As piracy has flourished and turned increasingly violent, an unprecedented 17 countries are prosecuting pirates. Still, Somali jails have borne most of the burden. Officials in Somalia’s semi-autonomous region of Puntland have had to release low-level criminals to make room for pirates in the overcrowded jail in the port city of Bosasso.

The United Nations, which paid for the $1.5 million refurbishment of Hargeisa prison, says the facility is equipped to receive international transfers of prisoners. Compared to the overcrowded, rusty lockups elsewhere around Somalia, the cream corridors and 10-man dormitories of the redesigned prison seem spacious, sanitary and relatively comfortable.

Inmates say they get three meals a day and receive medical attention and visits from family members.
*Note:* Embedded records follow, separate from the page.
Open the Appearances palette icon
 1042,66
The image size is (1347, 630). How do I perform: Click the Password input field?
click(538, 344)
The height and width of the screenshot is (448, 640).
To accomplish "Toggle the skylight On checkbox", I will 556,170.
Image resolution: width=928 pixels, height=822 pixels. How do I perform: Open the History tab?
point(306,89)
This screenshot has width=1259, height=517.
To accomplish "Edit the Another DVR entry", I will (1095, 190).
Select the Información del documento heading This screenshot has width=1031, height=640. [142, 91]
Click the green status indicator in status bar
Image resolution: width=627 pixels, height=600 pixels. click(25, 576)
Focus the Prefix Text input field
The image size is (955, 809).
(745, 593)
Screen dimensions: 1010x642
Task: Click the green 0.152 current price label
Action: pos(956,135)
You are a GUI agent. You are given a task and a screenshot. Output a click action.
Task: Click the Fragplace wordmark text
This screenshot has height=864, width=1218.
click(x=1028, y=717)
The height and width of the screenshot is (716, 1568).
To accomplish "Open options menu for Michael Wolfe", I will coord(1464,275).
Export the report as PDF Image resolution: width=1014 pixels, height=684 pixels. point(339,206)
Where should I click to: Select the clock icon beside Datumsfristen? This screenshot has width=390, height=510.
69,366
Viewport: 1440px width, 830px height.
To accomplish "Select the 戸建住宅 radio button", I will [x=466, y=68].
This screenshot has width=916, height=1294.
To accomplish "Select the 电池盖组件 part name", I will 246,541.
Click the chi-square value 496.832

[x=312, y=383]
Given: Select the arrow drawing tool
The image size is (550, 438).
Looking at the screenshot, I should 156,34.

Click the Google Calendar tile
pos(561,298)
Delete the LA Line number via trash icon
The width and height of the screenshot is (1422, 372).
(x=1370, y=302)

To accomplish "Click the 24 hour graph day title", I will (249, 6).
Somaliland, a breakaway republic in northern Somalia, has already said it will accept any convicted Somalilanders, and officials hope that other nations may eventually transfer convicted pirates from other regions in Somalia.

“It’s entirely a matter for Somaliland, but we’d be delighted if they said, ‘Yes,’ ” said Alan Cole of the U.N.’s Office on Drugs and Crime.

He said the United Nations plans to build two 500-bed prisons in Somalia over the next few years to help house more convicted pirates. One will be in Garowe, capital of Puntland. The other location has yet to be decided.

There are currently about 70 convicted pirates in custody in Somaliland, most of whom were captured by the local coast guard and are now housed in the new prison. But government officials say security worries mean they are reluctant to take Somalis from other regions, especially from the region’s arch rival Puntland.

“Some pirates have already attacked our private transport cars,” said Somaliland Minister of Justice Ismail Mumu Aar, describing attacks on Somaliland vehicles that began in October.

“Our people have been threatened … [The pirates] said, ‘Bring our people back or your people will stay with us.’ “

Mr. Cole said that problem could be solved if Somaliland agreed to only accept volunteers for transfer. Many pirates wanted to come back to Somalia to be closer to their families, he said.

Seventeen countries currently hold around 950 pirates, about two-thirds of whom have been convicted.